[Items in a dataset]
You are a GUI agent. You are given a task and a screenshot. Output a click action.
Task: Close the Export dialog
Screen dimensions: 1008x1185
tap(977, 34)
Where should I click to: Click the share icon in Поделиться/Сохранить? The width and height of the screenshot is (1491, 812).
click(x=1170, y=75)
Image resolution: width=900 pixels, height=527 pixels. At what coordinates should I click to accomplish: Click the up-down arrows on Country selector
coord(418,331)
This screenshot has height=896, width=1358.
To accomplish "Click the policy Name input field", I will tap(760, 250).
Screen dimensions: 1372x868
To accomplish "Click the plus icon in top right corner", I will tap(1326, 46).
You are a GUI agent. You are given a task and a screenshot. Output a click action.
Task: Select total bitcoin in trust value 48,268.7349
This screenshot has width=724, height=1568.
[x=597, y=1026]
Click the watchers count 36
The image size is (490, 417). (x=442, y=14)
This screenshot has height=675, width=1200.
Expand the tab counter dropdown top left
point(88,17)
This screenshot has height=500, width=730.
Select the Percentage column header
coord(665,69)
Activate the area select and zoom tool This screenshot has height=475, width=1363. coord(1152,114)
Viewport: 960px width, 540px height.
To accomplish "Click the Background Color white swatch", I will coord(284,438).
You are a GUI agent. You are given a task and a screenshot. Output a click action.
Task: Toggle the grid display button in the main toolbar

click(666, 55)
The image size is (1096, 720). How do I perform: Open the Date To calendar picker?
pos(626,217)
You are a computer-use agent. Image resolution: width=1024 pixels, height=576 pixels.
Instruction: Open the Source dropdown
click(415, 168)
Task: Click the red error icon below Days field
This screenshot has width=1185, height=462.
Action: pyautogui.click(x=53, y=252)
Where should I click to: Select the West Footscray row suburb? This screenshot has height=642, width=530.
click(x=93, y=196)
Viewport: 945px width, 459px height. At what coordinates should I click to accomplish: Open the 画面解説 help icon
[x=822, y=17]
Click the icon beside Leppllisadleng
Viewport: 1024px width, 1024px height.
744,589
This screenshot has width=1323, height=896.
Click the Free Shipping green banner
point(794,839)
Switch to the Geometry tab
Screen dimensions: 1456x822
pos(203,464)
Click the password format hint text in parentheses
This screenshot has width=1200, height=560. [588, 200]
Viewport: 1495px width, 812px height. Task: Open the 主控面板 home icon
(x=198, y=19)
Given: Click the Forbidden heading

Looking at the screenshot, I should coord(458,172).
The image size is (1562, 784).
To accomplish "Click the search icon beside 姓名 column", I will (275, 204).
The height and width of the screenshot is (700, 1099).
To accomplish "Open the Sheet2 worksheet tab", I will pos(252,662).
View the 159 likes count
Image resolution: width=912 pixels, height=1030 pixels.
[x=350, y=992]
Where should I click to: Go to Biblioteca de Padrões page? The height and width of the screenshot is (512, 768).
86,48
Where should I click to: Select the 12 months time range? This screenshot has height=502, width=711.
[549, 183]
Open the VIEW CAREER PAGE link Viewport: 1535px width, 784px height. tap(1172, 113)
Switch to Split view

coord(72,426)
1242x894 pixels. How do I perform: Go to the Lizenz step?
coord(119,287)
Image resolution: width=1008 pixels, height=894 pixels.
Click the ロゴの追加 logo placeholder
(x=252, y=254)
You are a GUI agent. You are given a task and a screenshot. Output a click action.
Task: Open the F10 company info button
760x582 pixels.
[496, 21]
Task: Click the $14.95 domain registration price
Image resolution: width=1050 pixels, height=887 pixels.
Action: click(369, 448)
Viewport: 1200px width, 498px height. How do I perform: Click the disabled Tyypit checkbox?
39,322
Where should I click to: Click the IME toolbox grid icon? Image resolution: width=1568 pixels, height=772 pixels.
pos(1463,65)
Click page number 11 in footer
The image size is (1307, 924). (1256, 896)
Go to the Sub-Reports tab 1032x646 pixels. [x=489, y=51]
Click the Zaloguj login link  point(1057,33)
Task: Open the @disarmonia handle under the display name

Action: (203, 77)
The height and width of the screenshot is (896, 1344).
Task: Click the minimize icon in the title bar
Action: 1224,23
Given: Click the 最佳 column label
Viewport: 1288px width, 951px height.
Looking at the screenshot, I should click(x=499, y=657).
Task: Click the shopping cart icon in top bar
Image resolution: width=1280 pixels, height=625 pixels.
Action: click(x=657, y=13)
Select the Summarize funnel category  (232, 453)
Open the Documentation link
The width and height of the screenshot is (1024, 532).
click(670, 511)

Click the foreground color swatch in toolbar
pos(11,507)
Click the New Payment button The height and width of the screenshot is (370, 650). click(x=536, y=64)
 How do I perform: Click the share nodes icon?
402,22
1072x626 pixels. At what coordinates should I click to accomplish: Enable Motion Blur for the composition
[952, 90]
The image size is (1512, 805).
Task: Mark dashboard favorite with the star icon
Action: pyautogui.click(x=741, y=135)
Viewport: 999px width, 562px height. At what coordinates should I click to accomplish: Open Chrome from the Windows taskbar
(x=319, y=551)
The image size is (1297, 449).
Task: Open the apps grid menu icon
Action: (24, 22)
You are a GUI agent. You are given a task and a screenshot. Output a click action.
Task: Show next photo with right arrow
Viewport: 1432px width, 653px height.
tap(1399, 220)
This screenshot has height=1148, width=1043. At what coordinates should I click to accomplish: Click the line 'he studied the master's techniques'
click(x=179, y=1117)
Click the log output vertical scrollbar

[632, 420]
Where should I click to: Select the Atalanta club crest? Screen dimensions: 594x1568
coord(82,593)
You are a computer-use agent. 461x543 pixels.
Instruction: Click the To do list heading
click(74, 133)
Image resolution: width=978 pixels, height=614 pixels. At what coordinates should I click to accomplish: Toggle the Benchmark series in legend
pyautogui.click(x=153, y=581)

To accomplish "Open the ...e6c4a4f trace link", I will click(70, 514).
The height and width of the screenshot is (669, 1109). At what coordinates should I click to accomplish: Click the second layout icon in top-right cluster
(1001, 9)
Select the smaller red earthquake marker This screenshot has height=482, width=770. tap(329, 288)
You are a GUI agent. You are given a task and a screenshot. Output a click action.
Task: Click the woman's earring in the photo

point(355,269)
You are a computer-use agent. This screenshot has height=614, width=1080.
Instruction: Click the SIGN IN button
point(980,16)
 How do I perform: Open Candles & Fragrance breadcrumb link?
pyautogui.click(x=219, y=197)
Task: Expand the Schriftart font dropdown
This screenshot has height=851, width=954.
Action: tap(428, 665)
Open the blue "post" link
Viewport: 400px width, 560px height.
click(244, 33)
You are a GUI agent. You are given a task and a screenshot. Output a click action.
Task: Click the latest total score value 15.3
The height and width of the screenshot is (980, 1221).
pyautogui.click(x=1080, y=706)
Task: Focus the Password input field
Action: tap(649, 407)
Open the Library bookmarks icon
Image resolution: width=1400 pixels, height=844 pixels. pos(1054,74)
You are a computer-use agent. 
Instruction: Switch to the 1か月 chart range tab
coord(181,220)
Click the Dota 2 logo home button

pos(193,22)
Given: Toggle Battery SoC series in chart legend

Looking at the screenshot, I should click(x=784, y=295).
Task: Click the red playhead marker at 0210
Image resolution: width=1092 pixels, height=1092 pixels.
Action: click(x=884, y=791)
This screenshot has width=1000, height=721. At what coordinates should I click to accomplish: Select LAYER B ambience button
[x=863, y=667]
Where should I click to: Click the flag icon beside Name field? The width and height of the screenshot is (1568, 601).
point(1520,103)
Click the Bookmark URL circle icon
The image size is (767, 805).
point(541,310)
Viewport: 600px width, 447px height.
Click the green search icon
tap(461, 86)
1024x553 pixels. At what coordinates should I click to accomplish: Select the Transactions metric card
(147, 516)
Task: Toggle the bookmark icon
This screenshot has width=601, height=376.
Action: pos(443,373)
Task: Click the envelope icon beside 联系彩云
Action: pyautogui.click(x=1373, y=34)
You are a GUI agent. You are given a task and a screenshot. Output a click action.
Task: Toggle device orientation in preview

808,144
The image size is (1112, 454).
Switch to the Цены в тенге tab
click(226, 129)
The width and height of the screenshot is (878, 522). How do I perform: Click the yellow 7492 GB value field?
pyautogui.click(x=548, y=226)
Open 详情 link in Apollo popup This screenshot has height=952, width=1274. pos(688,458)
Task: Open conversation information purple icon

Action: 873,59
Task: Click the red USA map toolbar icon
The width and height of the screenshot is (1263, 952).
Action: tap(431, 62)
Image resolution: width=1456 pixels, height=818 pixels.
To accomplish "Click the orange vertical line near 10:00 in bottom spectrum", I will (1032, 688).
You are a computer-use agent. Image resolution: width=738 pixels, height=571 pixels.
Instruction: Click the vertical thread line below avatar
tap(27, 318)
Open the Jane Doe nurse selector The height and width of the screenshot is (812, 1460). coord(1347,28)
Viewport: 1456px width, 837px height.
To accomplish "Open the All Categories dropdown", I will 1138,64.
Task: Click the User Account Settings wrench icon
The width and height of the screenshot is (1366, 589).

> _Your goal_
Tally the lines of the items above that contain the string "Instruction" with matching case, and give only the number.

> _Result_
5